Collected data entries

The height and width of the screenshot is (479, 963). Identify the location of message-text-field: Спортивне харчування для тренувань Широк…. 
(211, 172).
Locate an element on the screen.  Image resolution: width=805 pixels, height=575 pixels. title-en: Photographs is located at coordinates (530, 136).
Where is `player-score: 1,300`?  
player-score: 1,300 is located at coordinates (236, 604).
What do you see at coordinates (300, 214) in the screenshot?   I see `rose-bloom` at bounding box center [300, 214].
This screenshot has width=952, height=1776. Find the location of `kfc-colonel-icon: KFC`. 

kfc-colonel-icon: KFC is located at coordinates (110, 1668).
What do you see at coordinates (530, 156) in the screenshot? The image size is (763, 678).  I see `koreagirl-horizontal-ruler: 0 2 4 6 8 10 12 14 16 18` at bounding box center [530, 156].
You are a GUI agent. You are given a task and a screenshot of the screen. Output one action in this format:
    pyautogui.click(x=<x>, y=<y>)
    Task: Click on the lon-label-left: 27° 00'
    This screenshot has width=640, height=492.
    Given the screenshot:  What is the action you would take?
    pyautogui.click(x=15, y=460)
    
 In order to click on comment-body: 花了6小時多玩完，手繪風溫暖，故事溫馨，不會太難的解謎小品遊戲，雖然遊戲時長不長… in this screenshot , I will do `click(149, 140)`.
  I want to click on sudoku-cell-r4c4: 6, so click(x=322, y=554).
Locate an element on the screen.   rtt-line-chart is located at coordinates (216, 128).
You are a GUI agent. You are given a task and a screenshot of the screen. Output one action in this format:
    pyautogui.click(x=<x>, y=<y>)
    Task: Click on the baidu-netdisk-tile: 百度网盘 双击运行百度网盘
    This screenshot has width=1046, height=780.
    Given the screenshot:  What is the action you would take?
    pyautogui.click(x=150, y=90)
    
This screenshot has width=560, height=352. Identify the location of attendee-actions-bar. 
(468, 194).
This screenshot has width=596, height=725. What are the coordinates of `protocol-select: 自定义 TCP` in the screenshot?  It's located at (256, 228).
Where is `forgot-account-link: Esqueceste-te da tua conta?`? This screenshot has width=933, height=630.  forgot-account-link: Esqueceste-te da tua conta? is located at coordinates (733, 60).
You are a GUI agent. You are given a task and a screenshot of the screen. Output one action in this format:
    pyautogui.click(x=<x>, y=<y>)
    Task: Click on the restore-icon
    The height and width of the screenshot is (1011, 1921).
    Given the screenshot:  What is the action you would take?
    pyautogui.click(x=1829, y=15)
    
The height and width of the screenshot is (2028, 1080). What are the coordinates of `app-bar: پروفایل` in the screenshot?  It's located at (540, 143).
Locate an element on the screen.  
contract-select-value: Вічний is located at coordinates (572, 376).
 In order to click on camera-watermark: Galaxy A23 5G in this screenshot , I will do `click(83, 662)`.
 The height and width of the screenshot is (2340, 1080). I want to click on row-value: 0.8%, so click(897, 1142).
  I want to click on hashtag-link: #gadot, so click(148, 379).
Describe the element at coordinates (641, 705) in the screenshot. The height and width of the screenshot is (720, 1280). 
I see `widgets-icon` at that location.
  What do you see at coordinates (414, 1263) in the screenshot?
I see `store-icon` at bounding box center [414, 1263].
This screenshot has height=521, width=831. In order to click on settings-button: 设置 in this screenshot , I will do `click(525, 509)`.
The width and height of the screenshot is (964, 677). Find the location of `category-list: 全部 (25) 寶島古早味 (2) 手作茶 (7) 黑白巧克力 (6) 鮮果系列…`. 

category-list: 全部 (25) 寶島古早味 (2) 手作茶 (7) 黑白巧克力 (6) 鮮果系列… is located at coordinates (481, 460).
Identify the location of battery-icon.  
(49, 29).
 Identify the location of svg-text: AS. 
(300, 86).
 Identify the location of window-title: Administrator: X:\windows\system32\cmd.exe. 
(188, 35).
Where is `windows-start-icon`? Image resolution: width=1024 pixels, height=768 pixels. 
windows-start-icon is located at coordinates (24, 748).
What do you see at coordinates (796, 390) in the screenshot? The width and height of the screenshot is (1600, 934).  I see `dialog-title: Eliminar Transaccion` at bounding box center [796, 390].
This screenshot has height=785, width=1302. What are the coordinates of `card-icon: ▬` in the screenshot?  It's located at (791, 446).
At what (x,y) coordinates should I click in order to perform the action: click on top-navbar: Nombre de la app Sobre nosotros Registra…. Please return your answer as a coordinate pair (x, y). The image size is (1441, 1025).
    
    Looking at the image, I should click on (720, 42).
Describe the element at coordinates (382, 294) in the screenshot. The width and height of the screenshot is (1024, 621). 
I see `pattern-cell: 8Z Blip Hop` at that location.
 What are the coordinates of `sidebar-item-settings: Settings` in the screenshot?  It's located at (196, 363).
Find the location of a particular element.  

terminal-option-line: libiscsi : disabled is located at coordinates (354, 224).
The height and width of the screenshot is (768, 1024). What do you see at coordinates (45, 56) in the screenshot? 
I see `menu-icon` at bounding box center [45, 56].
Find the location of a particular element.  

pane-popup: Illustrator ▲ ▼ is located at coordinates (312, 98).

Written task — Output the data as a numbered list, from the line with "This screenshot has width=952, height=1776." up to and including the line with "What do you see at coordinates (530, 156)", leaving out blank lines.

Your response —
1. This screenshot has width=952, height=1776. Find the location of `kfc-colonel-icon: KFC`. 
2. kfc-colonel-icon: KFC is located at coordinates (110, 1668).
3. What do you see at coordinates (530, 156) in the screenshot? The image size is (763, 678).  I see `koreagirl-horizontal-ruler: 0 2 4 6 8 10 12 14 16 18` at bounding box center [530, 156].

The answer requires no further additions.